Что сделать =>
Перепишите все записи ниже слово в слово, ничего в них не меняя.

Предоставленные записи =>
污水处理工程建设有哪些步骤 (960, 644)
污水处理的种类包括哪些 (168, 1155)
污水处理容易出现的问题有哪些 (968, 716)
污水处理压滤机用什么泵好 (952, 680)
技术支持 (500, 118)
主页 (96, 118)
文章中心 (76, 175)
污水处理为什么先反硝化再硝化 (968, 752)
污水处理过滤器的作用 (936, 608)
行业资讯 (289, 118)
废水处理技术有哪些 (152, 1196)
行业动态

Ответ на задание =>
污水处理工程建设有哪些步骤 (960, 644)
污水处理的种类包括哪些 (168, 1155)
污水处理容易出现的问题有哪些 (968, 716)
污水处理压滤机用什么泵好 (952, 680)
技术支持 (500, 118)
主页 (96, 118)
文章中心 (76, 175)
污水处理为什么先反硝化再硝化 (968, 752)
污水处理过滤器的作用 (936, 608)
行业资讯 (289, 118)
废水处理技术有哪些 (152, 1196)
行业动态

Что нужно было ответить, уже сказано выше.